Si fermò per un istante, tentando di pensare con chiarezza. Ma l’unico pensiero che gli girava nella mente era: Perché oggi? Perché cazzo proprio oggi?

Perché questa merda doveva succedere proprio oggi?

New York era sotto un qualche attacco terroristico, almeno quello era ovvio. Una vocina nella sua testa gli disse che avrebbe dovuto essere spaventato, ma lui non lo era, era solo incazzato nero.

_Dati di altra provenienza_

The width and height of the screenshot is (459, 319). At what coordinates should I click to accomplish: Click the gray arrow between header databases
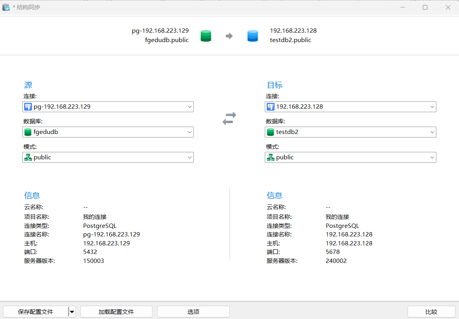tap(229, 36)

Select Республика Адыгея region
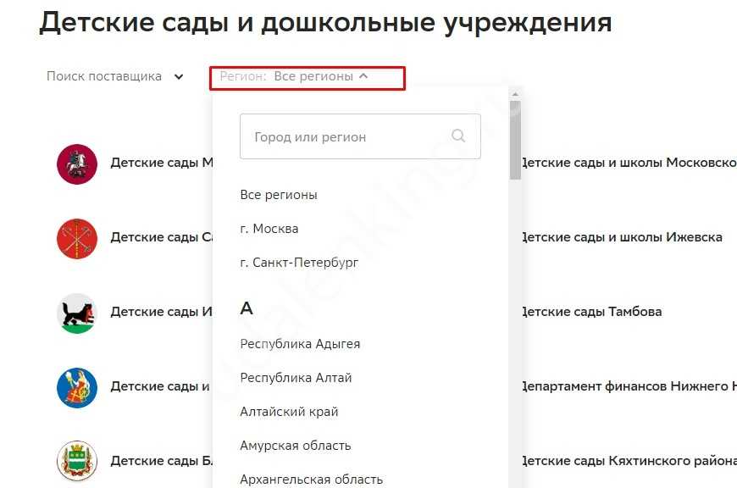coord(300,344)
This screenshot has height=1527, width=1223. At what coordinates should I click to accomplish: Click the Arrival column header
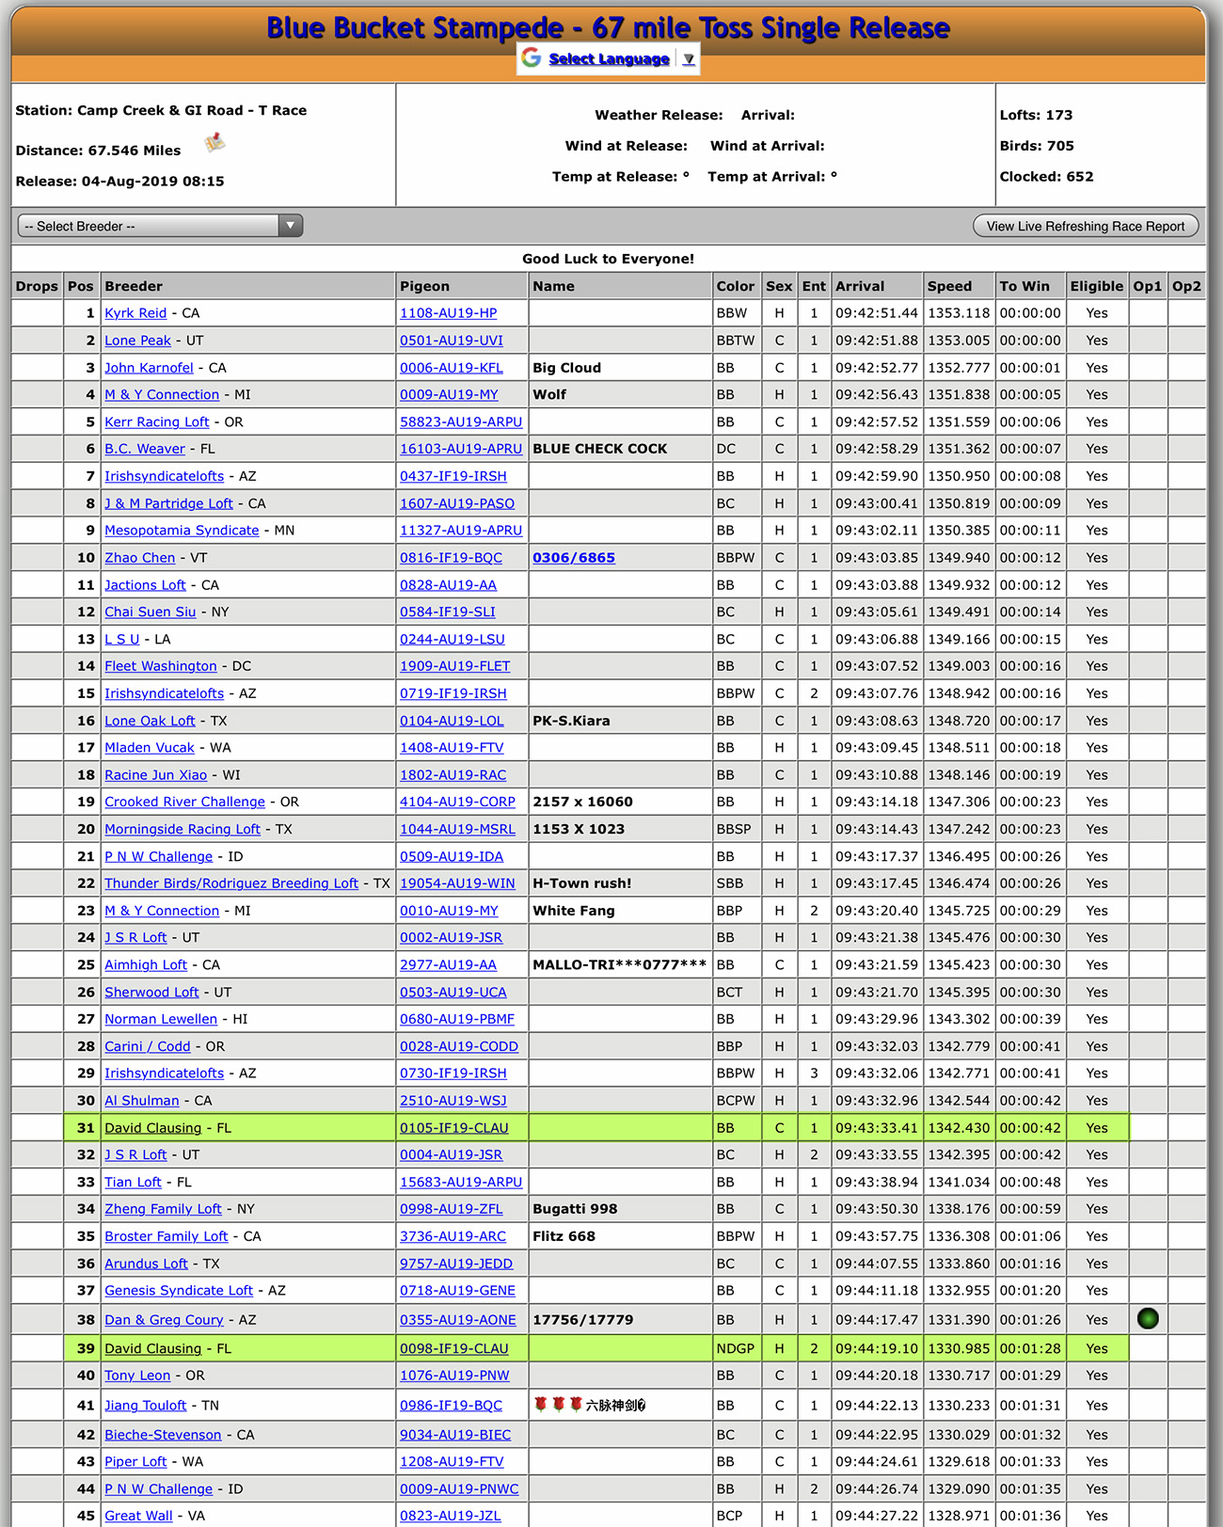point(860,286)
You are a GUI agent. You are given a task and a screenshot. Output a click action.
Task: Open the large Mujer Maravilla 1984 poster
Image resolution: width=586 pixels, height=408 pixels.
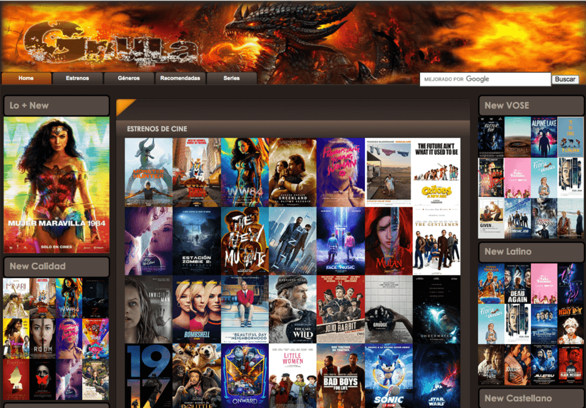click(x=56, y=185)
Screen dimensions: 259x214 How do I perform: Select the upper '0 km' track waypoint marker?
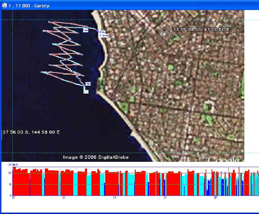point(85,30)
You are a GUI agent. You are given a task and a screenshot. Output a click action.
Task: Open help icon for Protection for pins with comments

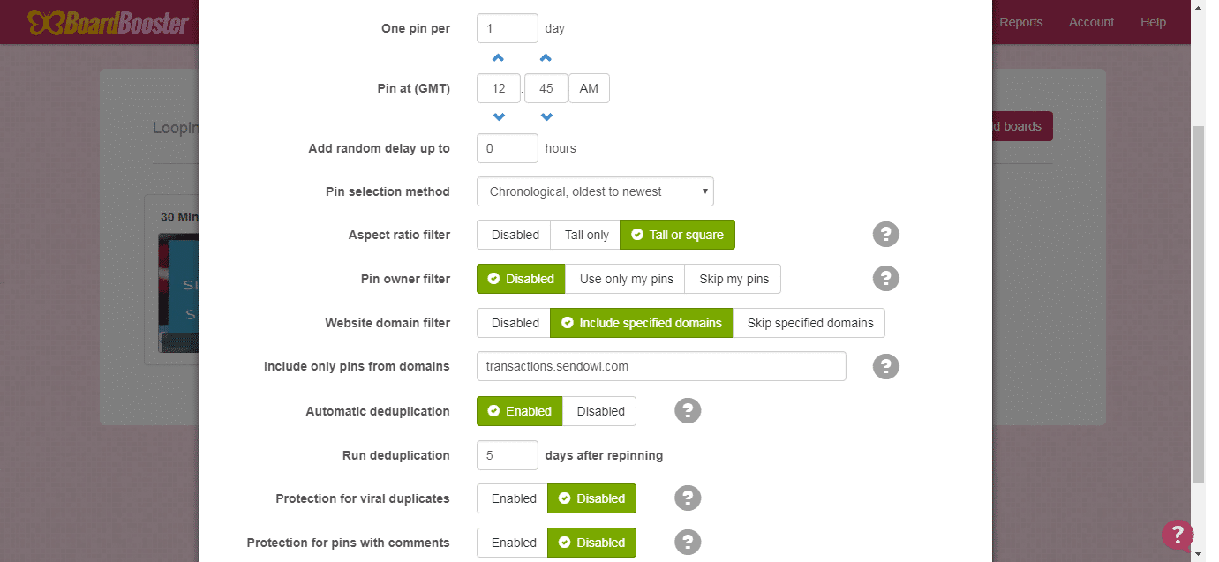[x=688, y=542]
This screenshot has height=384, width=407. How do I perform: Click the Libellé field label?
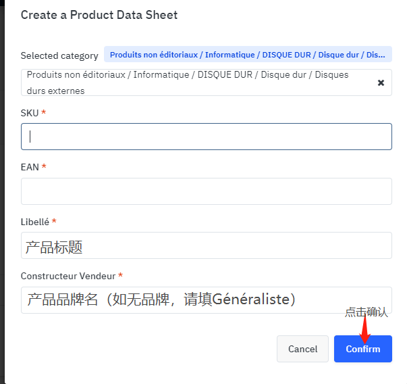(x=35, y=222)
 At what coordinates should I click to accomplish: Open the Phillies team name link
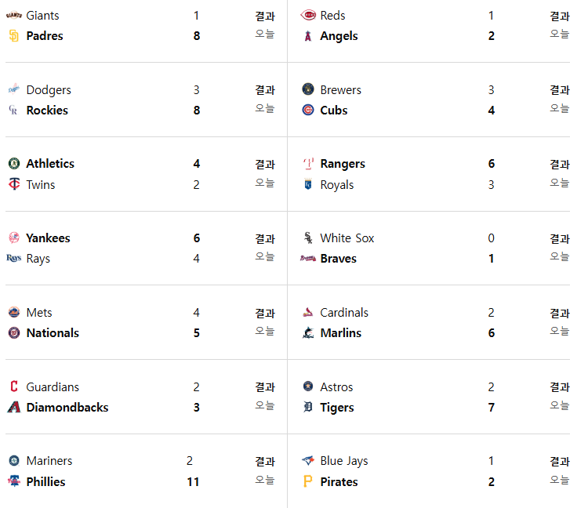click(x=45, y=482)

Si lanciò in avanti, calpestando carta, oltrepassando una persona stordita dopo l’altra, persone che venivano da ogni direzione. Poi, mentre si avvicinava al casino totale che regnava nella piazza, venne fermato da due poliziotti del dipartimento di New York. Il primo era basso con i capelli corti e biondi: la mano destra era posata sul calcio della Glock, mentre la sinistra reggeva una ricetrasmittente in cui stava parlando. Strillava il suo rapporto, poi taceva per ascoltare. L’altro poliziotto, molto più alto, aveva spalle larghe come un giocatore di football, la faccia butterata e un’espressione che era in parte di scusa e in parte non rompermi i coglioni, siamo già abbastanza incasinati.

“Mi dispiace, signore”, disse il poliziotto più alto. “Non può passare di qui, al momento questo spazio ci serve.”

“Ho una riunione d’affari”, disse Ronnie. “Io... io...” indicò davanti a sé. “Io devo vedere...”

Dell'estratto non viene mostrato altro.